[Record set Boundary: Start]

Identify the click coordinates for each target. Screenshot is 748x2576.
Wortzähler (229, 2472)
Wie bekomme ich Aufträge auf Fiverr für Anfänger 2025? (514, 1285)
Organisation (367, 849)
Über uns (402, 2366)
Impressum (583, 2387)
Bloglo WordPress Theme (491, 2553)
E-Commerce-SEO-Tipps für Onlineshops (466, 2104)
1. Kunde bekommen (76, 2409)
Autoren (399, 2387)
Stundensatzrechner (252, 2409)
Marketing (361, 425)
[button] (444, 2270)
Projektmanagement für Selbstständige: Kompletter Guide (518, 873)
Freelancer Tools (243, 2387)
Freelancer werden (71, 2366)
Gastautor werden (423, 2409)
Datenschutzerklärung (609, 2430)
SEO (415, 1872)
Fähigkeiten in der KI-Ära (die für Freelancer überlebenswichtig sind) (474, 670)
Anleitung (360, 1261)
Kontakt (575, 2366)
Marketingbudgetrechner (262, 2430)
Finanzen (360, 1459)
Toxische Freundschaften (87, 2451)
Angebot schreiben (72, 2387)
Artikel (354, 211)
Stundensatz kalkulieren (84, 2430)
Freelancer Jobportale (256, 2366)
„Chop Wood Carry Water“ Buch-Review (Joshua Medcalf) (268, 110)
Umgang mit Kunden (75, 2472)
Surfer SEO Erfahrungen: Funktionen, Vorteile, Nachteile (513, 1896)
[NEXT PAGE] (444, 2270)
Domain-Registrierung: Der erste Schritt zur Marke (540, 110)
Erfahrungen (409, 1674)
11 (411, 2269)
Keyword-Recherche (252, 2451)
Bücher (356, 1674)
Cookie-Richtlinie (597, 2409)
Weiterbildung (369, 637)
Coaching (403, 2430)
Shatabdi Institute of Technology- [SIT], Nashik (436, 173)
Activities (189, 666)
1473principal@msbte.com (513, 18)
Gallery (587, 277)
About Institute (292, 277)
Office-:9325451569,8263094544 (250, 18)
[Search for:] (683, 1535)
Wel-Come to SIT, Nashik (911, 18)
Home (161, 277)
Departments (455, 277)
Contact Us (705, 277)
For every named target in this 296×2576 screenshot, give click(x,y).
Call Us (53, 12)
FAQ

[Record set Boundary: End]

▶ _Work required_: The whole block of data above should be printed again verbatim.

▶ _Output for this task_:
Identify the click coordinates for each target. Screenshot is 748x2576.
Wortzähler (229, 2472)
Wie bekomme ich Aufträge auf Fiverr für Anfänger 2025? (514, 1285)
Organisation (367, 849)
Über uns (402, 2366)
Impressum (583, 2387)
Bloglo WordPress Theme (491, 2553)
E-Commerce-SEO-Tipps für Onlineshops (466, 2104)
1. Kunde bekommen (76, 2409)
Autoren (399, 2387)
Stundensatzrechner (252, 2409)
Marketing (361, 425)
[button] (444, 2270)
Projektmanagement für Selbstständige: Kompletter Guide (518, 873)
Freelancer Tools (243, 2387)
Freelancer werden (71, 2366)
Gastautor werden (423, 2409)
Datenschutzerklärung (609, 2430)
SEO (415, 1872)
Fähigkeiten in der KI-Ära (die für Freelancer überlebenswichtig sind) (474, 670)
Anleitung (360, 1261)
Kontakt (575, 2366)
Marketingbudgetrechner (262, 2430)
Finanzen (360, 1459)
Toxische Freundschaften (87, 2451)
Angebot schreiben (72, 2387)
Artikel (354, 211)
Stundensatz kalkulieren (84, 2430)
Freelancer Jobportale (256, 2366)
„Chop Wood Carry Water“ Buch-Review (Joshua Medcalf) (268, 110)
Umgang mit Kunden (75, 2472)
Surfer SEO Erfahrungen: Funktionen, Vorteile, Nachteile (513, 1896)
[NEXT PAGE] (444, 2270)
Domain-Registrierung: Der erste Schritt zur Marke (540, 110)
Erfahrungen (409, 1674)
11 (411, 2269)
Keyword-Recherche (252, 2451)
Bücher (356, 1674)
Cookie-Richtlinie (597, 2409)
Weiterbildung (369, 637)
Coaching (403, 2430)
Shatabdi Institute of Technology- [SIT], Nashik (436, 173)
Activities (189, 666)
1473principal@msbte.com (513, 18)
Gallery (587, 277)
About Institute (292, 277)
Office-:9325451569,8263094544 (250, 18)
[Search for:] (683, 1535)
Wel-Come to SIT, Nashik (911, 18)
Home (161, 277)
Departments (455, 277)
Contact Us (705, 277)
For every named target in this 296×2576 screenshot, give click(x,y).
Call Us (53, 12)
FAQ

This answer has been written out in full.